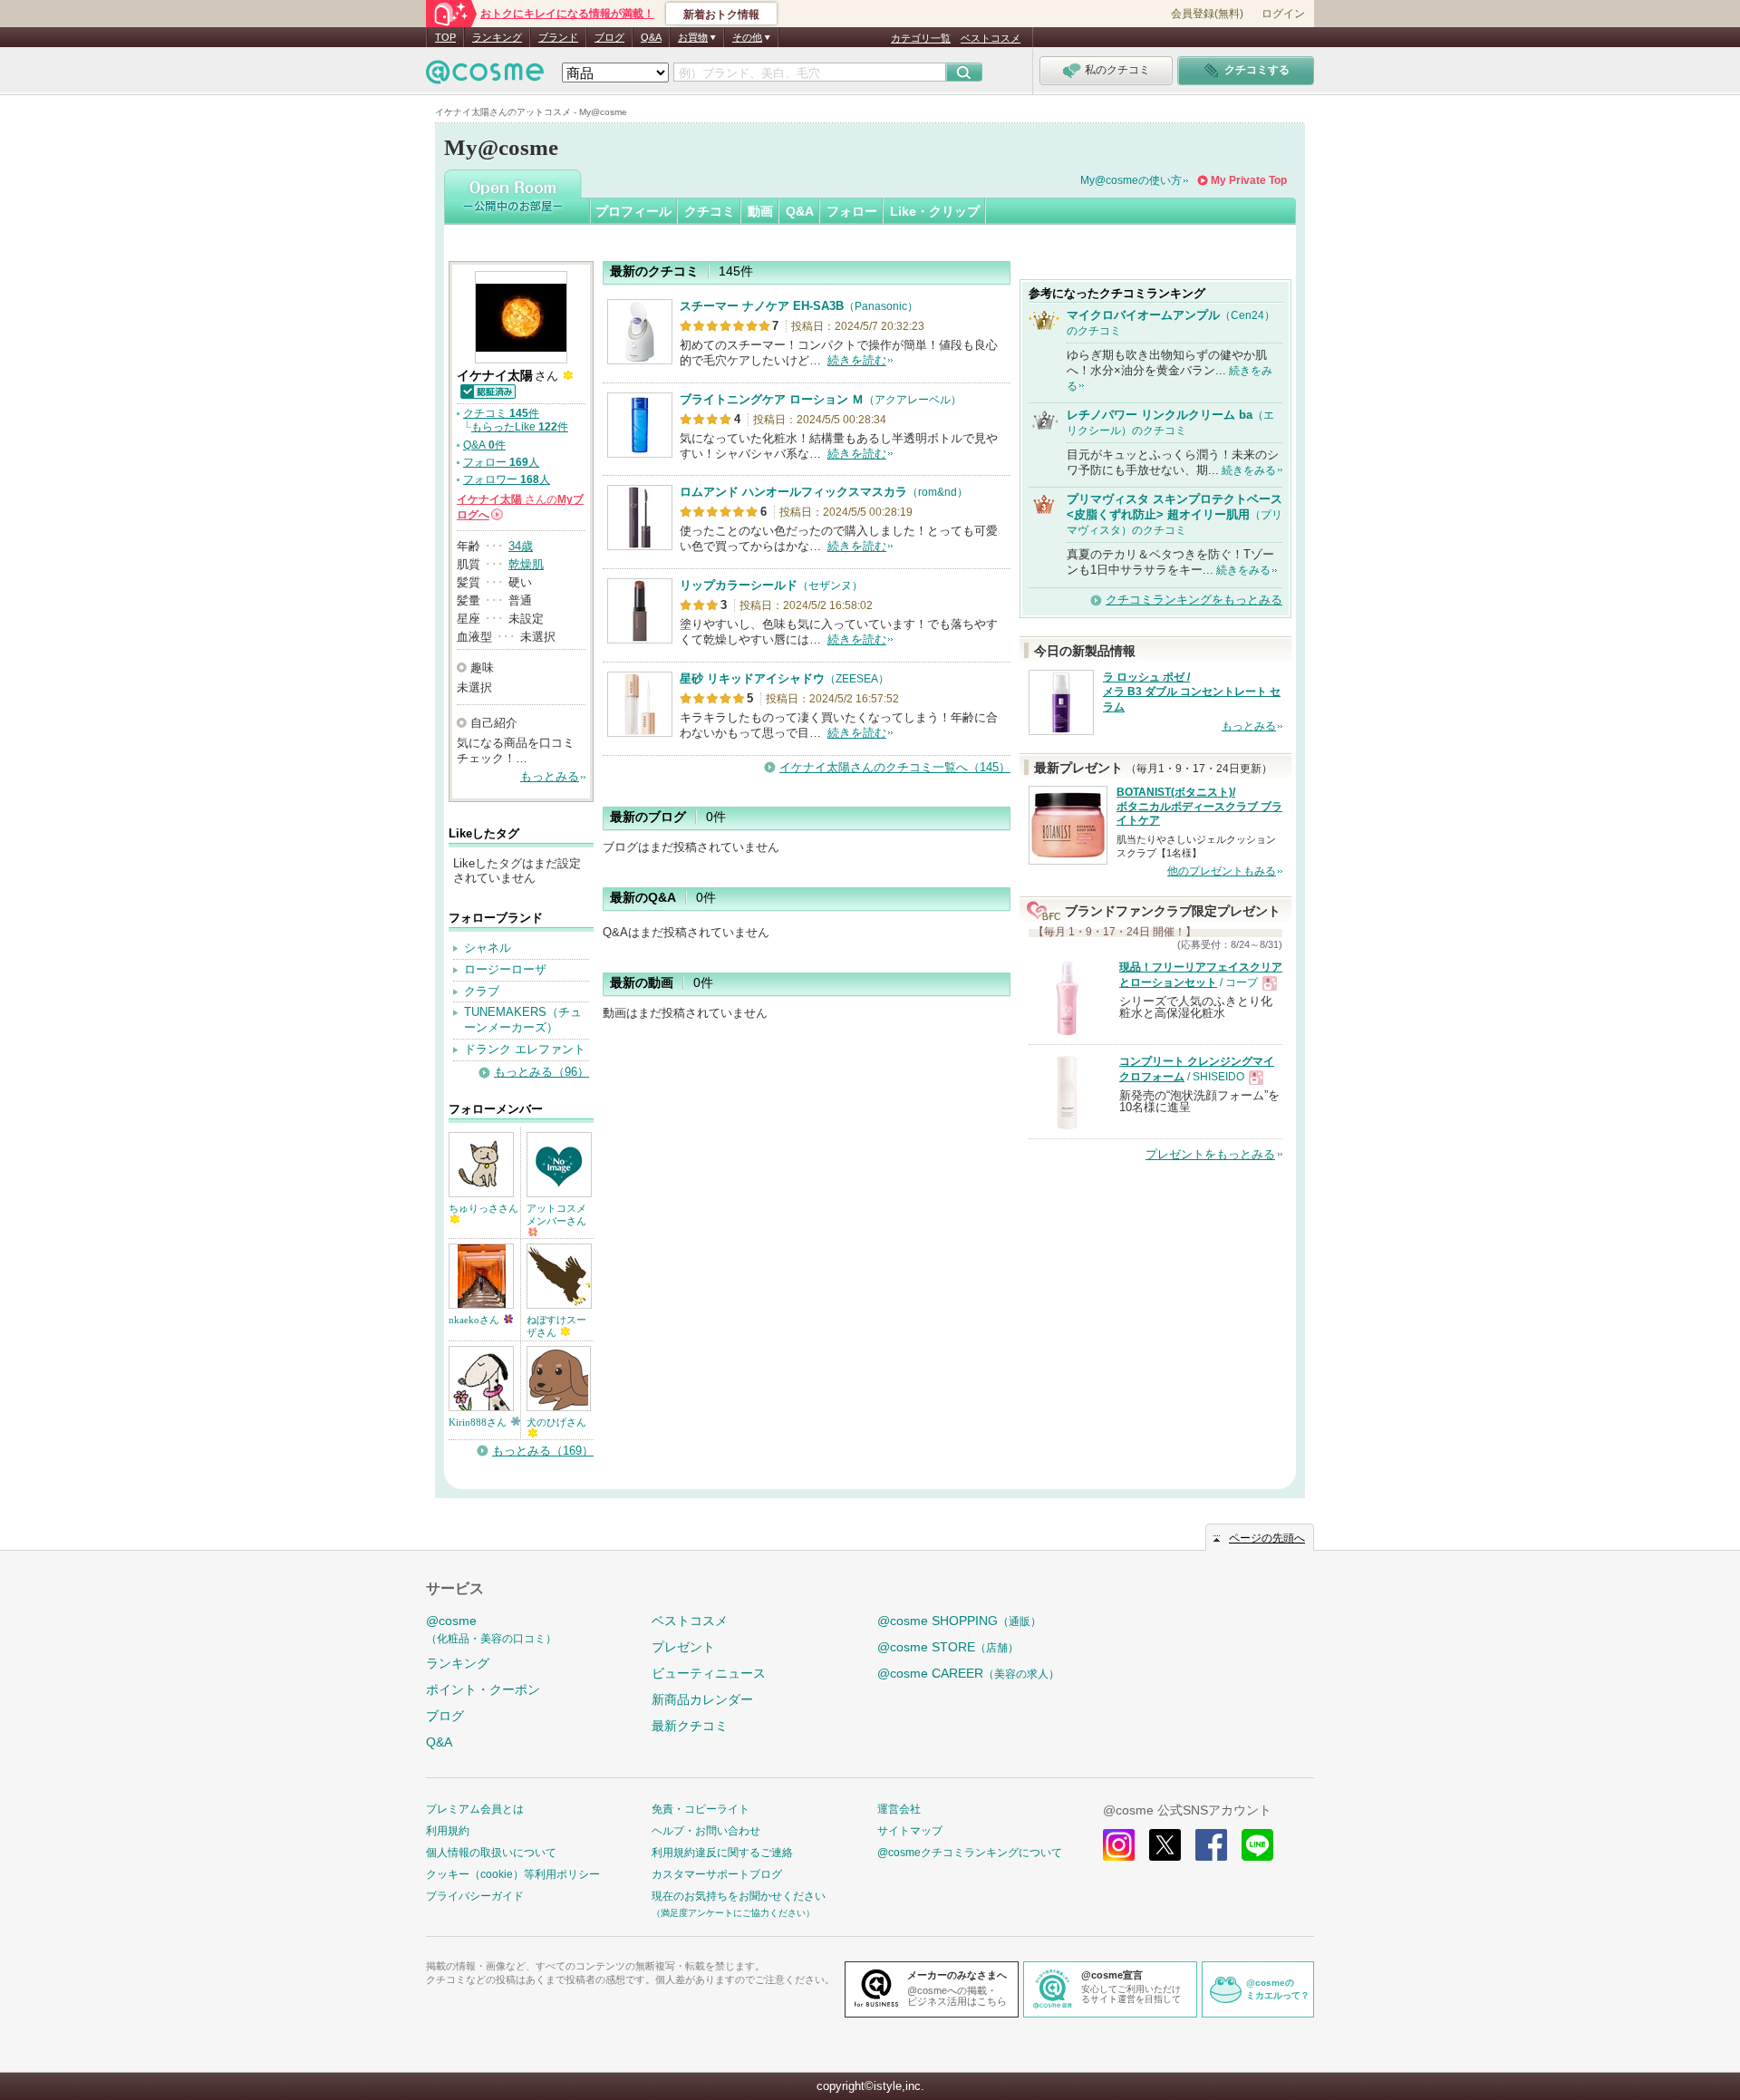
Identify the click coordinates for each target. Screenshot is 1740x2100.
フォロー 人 (501, 462)
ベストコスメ (990, 38)
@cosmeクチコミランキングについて (969, 1852)
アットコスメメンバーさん (556, 1214)
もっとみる (549, 776)
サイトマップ (909, 1830)
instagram (1119, 1845)
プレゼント (683, 1647)
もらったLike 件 (519, 427)
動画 (760, 211)
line (1257, 1845)
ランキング (497, 37)
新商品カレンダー (702, 1699)
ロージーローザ (505, 969)
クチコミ (709, 211)
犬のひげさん (556, 1422)
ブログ (609, 37)
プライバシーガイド (475, 1896)
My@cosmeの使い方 (1131, 180)
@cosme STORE (948, 1647)
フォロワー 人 (506, 479)
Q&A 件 (484, 445)
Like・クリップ (935, 211)
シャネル (487, 947)
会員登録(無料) (1207, 13)
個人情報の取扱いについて (491, 1852)
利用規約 (447, 1830)
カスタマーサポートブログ (717, 1874)
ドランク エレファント (524, 1049)
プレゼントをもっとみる (1210, 1154)
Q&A (651, 37)
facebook (1211, 1845)
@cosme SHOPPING (959, 1620)
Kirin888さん (479, 1422)
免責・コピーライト (700, 1809)
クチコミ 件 (501, 413)
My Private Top (1249, 180)
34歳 (520, 546)
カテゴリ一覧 (921, 38)
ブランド (558, 37)
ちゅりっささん (483, 1208)
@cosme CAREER (968, 1673)
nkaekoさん (475, 1319)
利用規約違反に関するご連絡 (722, 1852)
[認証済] (487, 390)
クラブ (481, 991)
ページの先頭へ (1267, 1538)
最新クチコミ (690, 1725)
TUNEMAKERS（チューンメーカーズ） (523, 1019)
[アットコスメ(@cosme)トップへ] (485, 76)
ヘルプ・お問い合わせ (706, 1830)
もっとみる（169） (543, 1450)
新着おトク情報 (721, 14)
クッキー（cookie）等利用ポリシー (513, 1874)
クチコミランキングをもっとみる (1194, 599)
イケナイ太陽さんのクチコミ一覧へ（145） (894, 767)
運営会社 (899, 1809)
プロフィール (633, 211)
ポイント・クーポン (483, 1689)
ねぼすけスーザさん (556, 1326)
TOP (445, 37)
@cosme (491, 1629)
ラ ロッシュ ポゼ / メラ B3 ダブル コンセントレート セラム (1192, 692)
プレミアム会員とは (475, 1809)
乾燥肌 (526, 564)
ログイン (1283, 13)
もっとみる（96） (541, 1072)
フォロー (851, 211)
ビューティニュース (709, 1673)
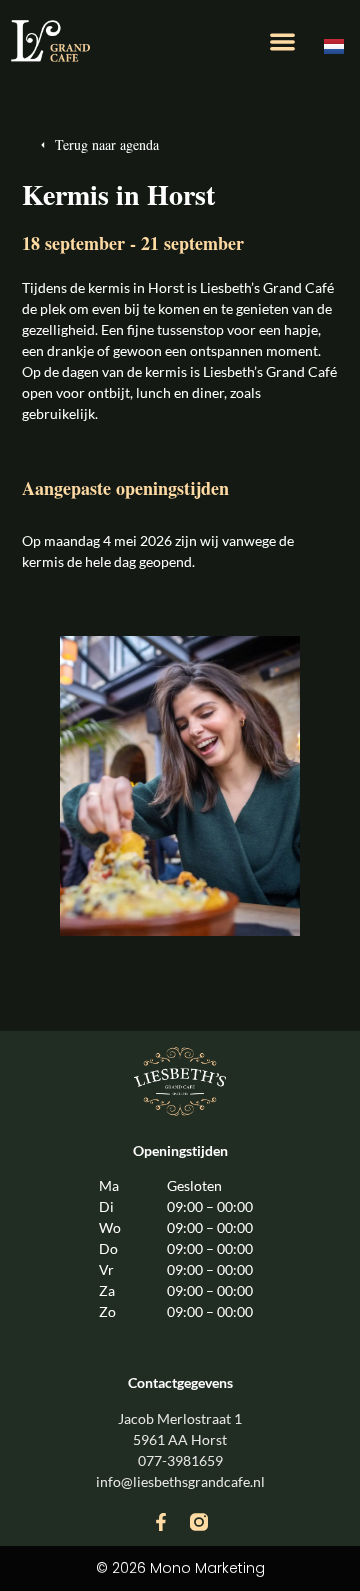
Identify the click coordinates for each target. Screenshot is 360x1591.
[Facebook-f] (161, 1522)
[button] (282, 41)
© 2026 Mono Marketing (180, 1568)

▶ [How to complete this task] Without the pictures, reproduce every record exactly as it appears above.

▶ [Response]
Identify the click coordinates for each target. Screenshot is 1740x2100.
フォロー 人 (501, 462)
ベストコスメ (990, 38)
@cosmeクチコミランキングについて (969, 1852)
アットコスメメンバーさん (556, 1214)
もっとみる (549, 776)
サイトマップ (909, 1830)
instagram (1119, 1845)
プレゼント (683, 1647)
もらったLike 件 (519, 427)
動画 (760, 211)
line (1257, 1845)
ランキング (497, 37)
新商品カレンダー (702, 1699)
ロージーローザ (505, 969)
クチコミ (709, 211)
犬のひげさん (556, 1422)
ブログ (609, 37)
プライバシーガイド (475, 1896)
My@cosmeの使い方 (1131, 180)
@cosme STORE (948, 1647)
フォロワー 人 (506, 479)
Q&A 件 (484, 445)
Like・クリップ (935, 211)
シャネル (487, 947)
会員登録(無料) (1207, 13)
個人情報の取扱いについて (491, 1852)
利用規約 (447, 1830)
カスタマーサポートブログ (717, 1874)
ドランク エレファント (524, 1049)
プレゼントをもっとみる (1210, 1154)
Q&A (651, 37)
facebook (1211, 1845)
@cosme SHOPPING (959, 1620)
Kirin888さん (479, 1422)
免責・コピーライト (700, 1809)
クチコミ 件 (501, 413)
My Private Top (1249, 180)
34歳 (520, 546)
カテゴリ一覧 (921, 38)
ブランド (558, 37)
ちゅりっささん (483, 1208)
@cosme CAREER (968, 1673)
nkaekoさん (475, 1319)
利用規約違反に関するご連絡 (722, 1852)
[認証済] (487, 390)
クラブ (481, 991)
ページの先頭へ (1267, 1538)
最新クチコミ (690, 1725)
TUNEMAKERS（チューンメーカーズ） (523, 1019)
[アットコスメ(@cosme)トップへ] (485, 76)
ヘルプ・お問い合わせ (706, 1830)
もっとみる（169） (543, 1450)
新着おトク情報 (721, 14)
クッキー（cookie）等利用ポリシー (513, 1874)
クチコミランキングをもっとみる (1194, 599)
イケナイ太陽さんのクチコミ一覧へ（145） (894, 767)
運営会社 (899, 1809)
プロフィール (633, 211)
ポイント・クーポン (483, 1689)
ねぼすけスーザさん (556, 1326)
TOP (445, 37)
@cosme (491, 1629)
ラ ロッシュ ポゼ / メラ B3 ダブル コンセントレート セラム (1192, 692)
プレミアム会員とは (475, 1809)
乾燥肌 (526, 564)
ログイン (1283, 13)
もっとみる（96） (541, 1072)
フォロー (851, 211)
ビューティニュース (709, 1673)
Identify the click coordinates for each target. Screenshot is 360x1591.
[Facebook-f] (161, 1522)
[button] (282, 41)
© 2026 Mono Marketing (180, 1568)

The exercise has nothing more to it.